As reported in a HuffingtonPost, Rep. Juan Vargas, (D-California), in support of undoing the mandated cuts to Food Stamps suggested that while Jesus did not oftentimes “say exactly what he meant,” in Matthew 25,
[Jesus] is very, very clear. And he delineates what it takes to get into the kingdom of heaven very, very clearly. And he says how you treat the least among us, the least of our brothers, that’s how you treat him.”

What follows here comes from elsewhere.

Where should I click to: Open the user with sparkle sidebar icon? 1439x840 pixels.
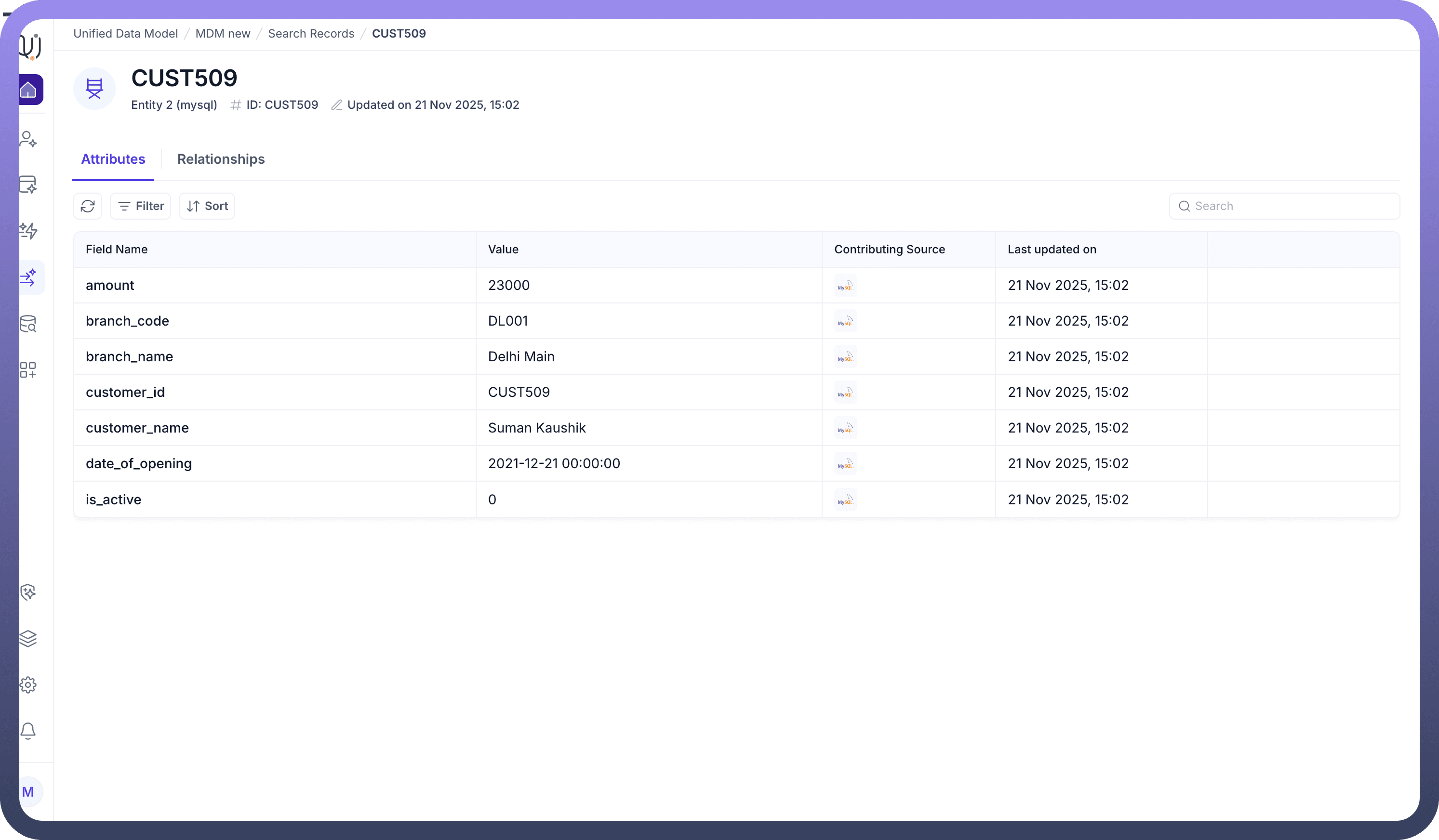(x=28, y=139)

To counter the argument, Rep. Mike Conaway (R-Texas) showing his Jesus bonafides, responded:
“I read this chapter of Matthew 25 to speak to me as an individual. I don’t read it to speak to the United States government. And so I would take a little bit of umbrage with you on that. Clearly, you and I are charged that we do those kinds of things but [our government is not] charged with that.”
Fincher also added,
“Jesus made it very clear we have a duty and obligation as Christians and as citizens of this country to take care of each other. Democrat, Republican, and Independent — we should look after one another. But I think a fundamental argument we’re having today is what’s the duty of the federal government. We’re all here on this committee making decisions about other people’s money.”
I have to admit, teaching in a seminary, I hear this argument a lot. Moreover, while I could argue that the “government should not be in the position of giving away other people’s money” is a ruse—(one can only point to Fincher’s farm subsidies as exhibit A and suggest that this) is based in a racial understanding of who “the poor” are and the rhetoric associated with “the poor” as being lazy, shiftless, and not worthy of help, I would like to focus on what I believe gives this thinking its moral justification and theological relevance.

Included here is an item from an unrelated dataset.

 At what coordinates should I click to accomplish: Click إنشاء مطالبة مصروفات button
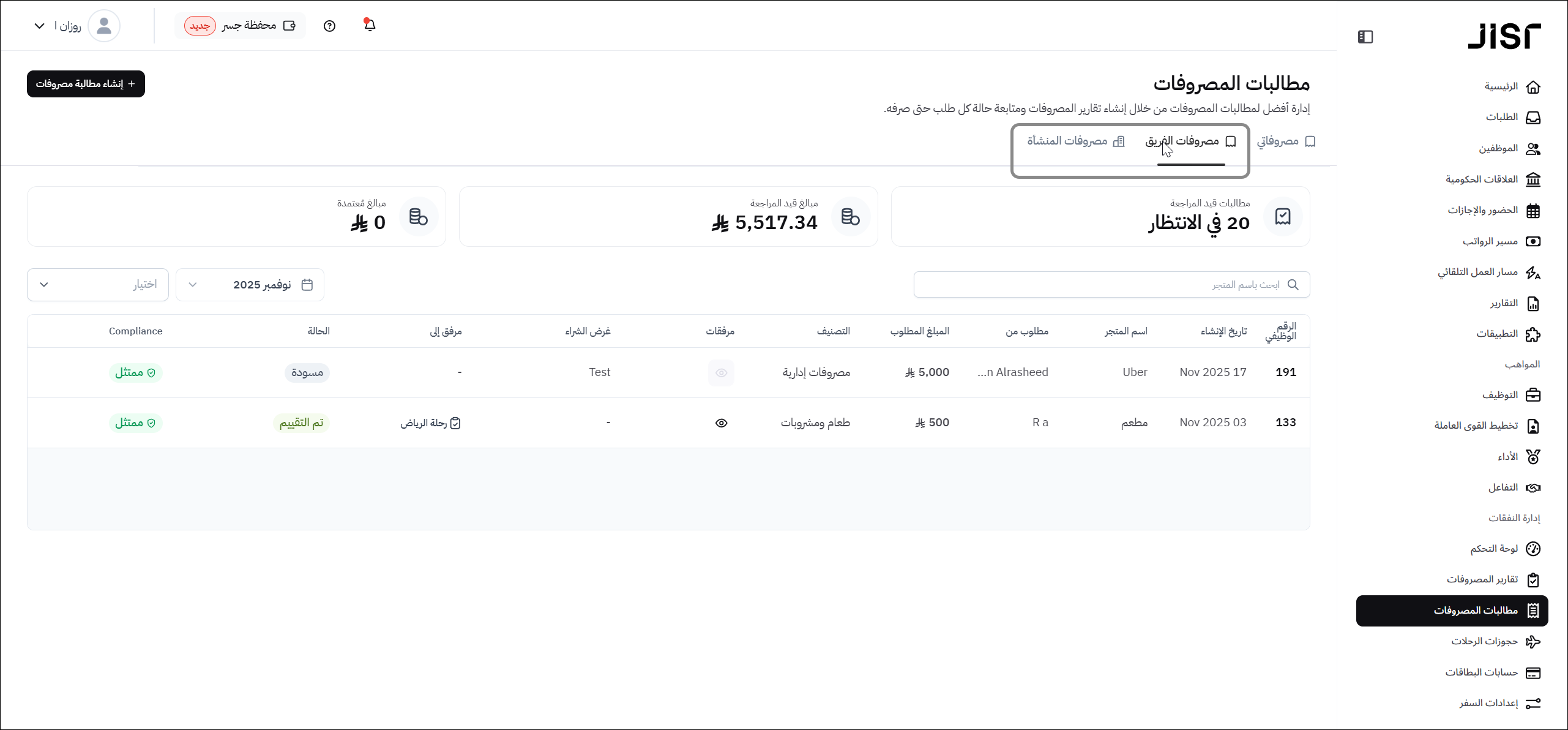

Notice that the Republican Congressmen did not refute Jesus’ Matthew 25 declaration that we should assist in helping the poor; they just do not believe government should play a role. However, as I do in class when this subject comes up, I ask, “If the government is made up of the people, when do those people who profess to be Christian stop being Christian—or more precisely, “when do those who profess to “follow Christ” stop following Jesus’ command to help the least of these? I continue by asking, “Can one help the least of these as one would if she or he were not in Congress?
What makes Conaway, Fincher and a host of would be Congressional public theologians so hypocritical is that for just about everything that limits, restricts, confines, and marginalizes progress, they tend to argue there is a role of government and their faith is an important part of their decisions. However, for the poor, they limit the role of government and faith to just individual responsibility.
In short, when it comes to marriage equality, voting rights, the Second Amendment, women and their health choices and a host of other issues, they would invoke their faith to argue for government intervention. It is just when it comes to the poor and anything that would stimulate a sluggish economy; (ie., jobs, infrastructure programs and the like) and that invariably help the thousands of people who they represent, they put Jesus on the shelf, interpret scripture badly, and hide behind rhetoric that stigmatizes and legitimates not helping the poor all to the glory of God.